Sunday, March 25, 2012

TFH 3/25: Staff Sergeant Gernot Bender, USA

When people think of the Vietnam War, airmobile warfare using helicopters and the intensity of jungle infantry combat are perhaps the most common images we consider and associate with the conflict. Many do not know of the significant contributions of the United States Army's armored and mechanized units to the war effort.

One of the armored units was the 3rd Squadron/4th Cavalry Regiment - "Makenzie's Raiders" which served as part of the 25th Infantry Division.
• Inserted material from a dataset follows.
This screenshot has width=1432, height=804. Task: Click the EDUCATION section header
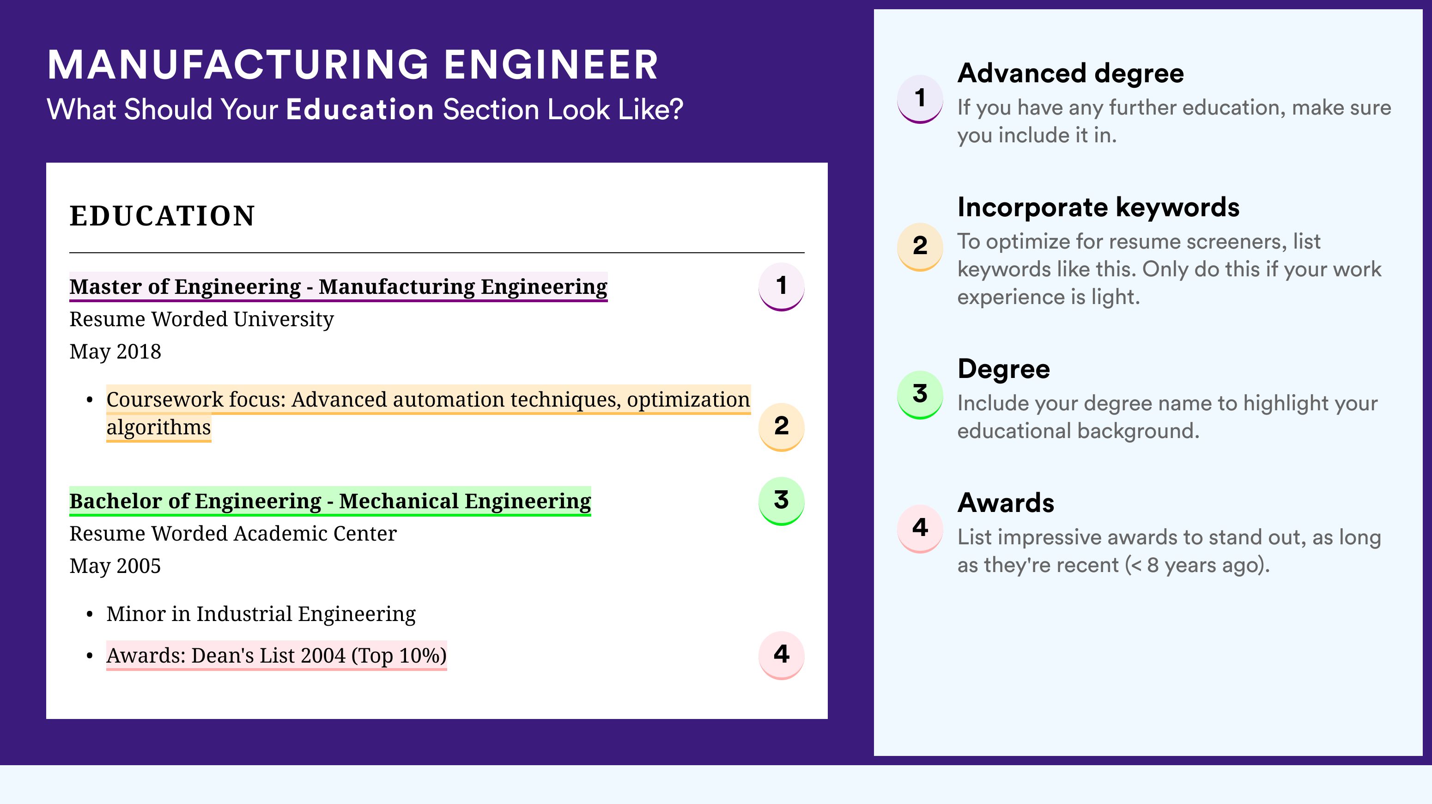point(162,216)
Staff Sergeant Gernot Bender, the platoon sergeant of 3/4 Troop A's 2nd Platoon, commanded track "A25" - an M48A3 Patton tank. As his unit responded to rescue an ambushed convoy, he repeatedly came to the aid of his fellow soldiers with great courage. He ignored multiple wounds that ultimately claimed his life, and the Army recognized him with the second-highest award for valor: the Distinguished Service Cross.
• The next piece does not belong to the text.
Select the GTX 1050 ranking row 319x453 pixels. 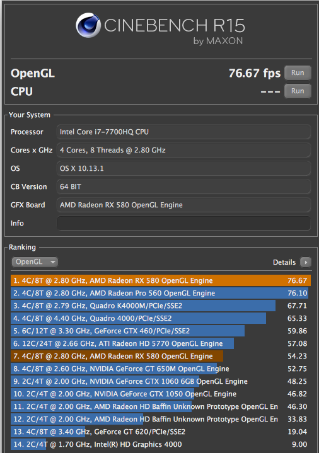click(161, 394)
From Military Times' Hall of Valor:

The President of the United States of America, authorized by Act of Congress, July 9, 1918 (amended by act of July 25, 1963), takes pride in presenting the Distinguished Service Cross (Posthumously) to Staff Sergeant Gernot Bender (ASN: RA-51414267), United States Army, for extraordinary heroism in connection with military operations involving conflict with an armed hostile force in the Republic of Vietnam, while serving with Troop A, 3d Squadron, 4th Cavalry, 25th Infantry Division. Staff Sergeant Bender distinguished himself by exceptionally valorous actions on 25 March 1969 in Hau Nghai Province on a mission to engage an enemy force which had ambushed the Dau Tieng convoy. Reaching the ambush site, his troop found the aggressors had moved to a new hiding place, and the squadron and troop commander had advanced alone to reconnoiter. When firing was heard, Sergeant Bender immediately drove his tank to the aid of the two officers. Seeing that they were pinned down by a machine gun bunker, he silenced the emplacement with his main gun and then spearheaded an assault as the rest of his unit followed. Intense hostile fire wounded several men and a rocket-propelled grenade scored a direct hit on an armored personnel carrier. Sergeant Bender moved to secure the carrier and provide covering fire while the casualties were rescued, throwing grenades and firing his rifle after his vehicle's weapons became inoperative. He then pulled back to a defensive position where he placed suppressive fire during the evacuation of the wounded, re-supplied his element with ammunition, and repaired his weapons which had malfunctioned. As his troop again moved forward, he assaulted a machine gun bunker, destroying it and killing its occupants, and then engaged and destroyed a rocket-propelled grenade team that exposed itself to fire on one of the carriers. Second later his vehicle was struck by a rocket-propelled grenade, seriously wounding him in the leg. Ignoring his wounds, he continued to fight, thus allowing the lesser wounded to be evacuated to safety. Soon Sergeant Bender collapsed as his own injuries proved fatal. Staff Sergeant Bender's extraordinary heroism and devotion to duty, at the cost of his life, were in keeping with the highest traditions of the military service and reflect great credit upon himself, his unit, and the United States Army.

SSG Bender's burial location is not known. He is memorialized on Panel 28W, Line 32 of the Vietnam Veterans Memorial in Washington, DC. His surviving comrades from A/3/4 Cavalry have created a great website, from which I drew a lot of the information for this post. They are planning a unit reunion in May 2012, and I'd just like to take this opportunity to thank all these great American veterans for their courage and service to their country.

Today, 3/4 Cavalry serves with the 3rd Brigade Combat Team, "Broncos", of the 25th Infantry Division. Their home base is Schofield Barracks, HI.

Author's note: another mechanized soldier, 1LT Stephen H. Doane, received the Medal of Honor for his actions in a different action of the same general battle on March 25, 1969. He will be the subject of a future post here at Their Finest Hour.